Prompt A »
In the game organization text, who decides when a goal is important enough to count as a quest?

Selected excerpt »
------------------------------------------------

This game will be relatively open-ended. However, we will need some organization. This is to keep things goal-focused, give players a sense of accomplishment aside from leveling (which happens very slowly in PbP), and keep the game from just petering out.

_Quests_
As the PCs pick up on hooks and set goals for themselves, these will be organized into _quests_, and the completion of quests will earn additional XP. It is up to the players to decide when a goal is important enough to be considered a quest. You can tell me when you want something to be a quest, and I will occasionally ask you if you want something to be a quest, but I will never railroad you into a quest. You *can* have more than one quest you are working on simultaneously. You can also give up on a quest at any time if it no longer fits in with your goals. You should _not_ spend all of your in-game energies on quests--feel free to spend time just exploring and interacting with the world, too, and just do whatever strikes your fancy.

------------------------------------------------

Supplied material »
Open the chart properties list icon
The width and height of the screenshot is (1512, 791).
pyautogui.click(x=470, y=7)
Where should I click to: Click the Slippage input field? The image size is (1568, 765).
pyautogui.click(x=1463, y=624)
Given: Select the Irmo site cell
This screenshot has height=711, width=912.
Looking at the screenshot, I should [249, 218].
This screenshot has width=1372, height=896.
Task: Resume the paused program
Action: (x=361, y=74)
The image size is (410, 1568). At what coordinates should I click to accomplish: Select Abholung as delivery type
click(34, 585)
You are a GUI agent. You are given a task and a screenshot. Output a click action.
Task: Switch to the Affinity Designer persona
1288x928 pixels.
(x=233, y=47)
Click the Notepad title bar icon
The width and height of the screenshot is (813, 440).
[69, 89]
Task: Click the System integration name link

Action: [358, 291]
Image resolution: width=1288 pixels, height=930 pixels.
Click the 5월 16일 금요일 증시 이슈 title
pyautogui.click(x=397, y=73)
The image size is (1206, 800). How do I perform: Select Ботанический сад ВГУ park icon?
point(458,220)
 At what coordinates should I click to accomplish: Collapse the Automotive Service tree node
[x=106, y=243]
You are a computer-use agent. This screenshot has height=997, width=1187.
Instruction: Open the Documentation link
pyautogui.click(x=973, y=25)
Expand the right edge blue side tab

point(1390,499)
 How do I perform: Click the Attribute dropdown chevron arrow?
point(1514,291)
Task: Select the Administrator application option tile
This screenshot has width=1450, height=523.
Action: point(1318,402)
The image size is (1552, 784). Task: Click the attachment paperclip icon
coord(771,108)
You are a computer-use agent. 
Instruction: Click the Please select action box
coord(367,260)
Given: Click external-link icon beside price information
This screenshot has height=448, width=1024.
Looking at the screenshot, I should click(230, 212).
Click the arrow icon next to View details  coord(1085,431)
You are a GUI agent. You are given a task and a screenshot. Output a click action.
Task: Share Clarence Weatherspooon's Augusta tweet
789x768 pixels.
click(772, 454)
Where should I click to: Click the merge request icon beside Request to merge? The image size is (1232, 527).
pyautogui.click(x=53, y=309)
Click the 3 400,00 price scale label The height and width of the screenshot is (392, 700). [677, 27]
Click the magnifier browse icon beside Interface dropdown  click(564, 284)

------------------------------------------------

Prompt B »
Return the records unchanged, starting at the line that contains "Task: Select the" and ending at the last line of the records.

Exercise response A »
The players decide.

Exercise response B »
Task: Select the Administrator application option tile
This screenshot has width=1450, height=523.
Action: point(1318,402)
The image size is (1552, 784). Task: Click the attachment paperclip icon
coord(771,108)
You are a computer-use agent. 
Instruction: Click the Please select action box
coord(367,260)
Given: Click external-link icon beside price information
This screenshot has height=448, width=1024.
Looking at the screenshot, I should click(230, 212).
Click the arrow icon next to View details  coord(1085,431)
You are a GUI agent. You are given a task and a screenshot. Output a click action.
Task: Share Clarence Weatherspooon's Augusta tweet
789x768 pixels.
click(772, 454)
Where should I click to: Click the merge request icon beside Request to merge? The image size is (1232, 527).
pyautogui.click(x=53, y=309)
Click the 3 400,00 price scale label The height and width of the screenshot is (392, 700). [677, 27]
Click the magnifier browse icon beside Interface dropdown  click(564, 284)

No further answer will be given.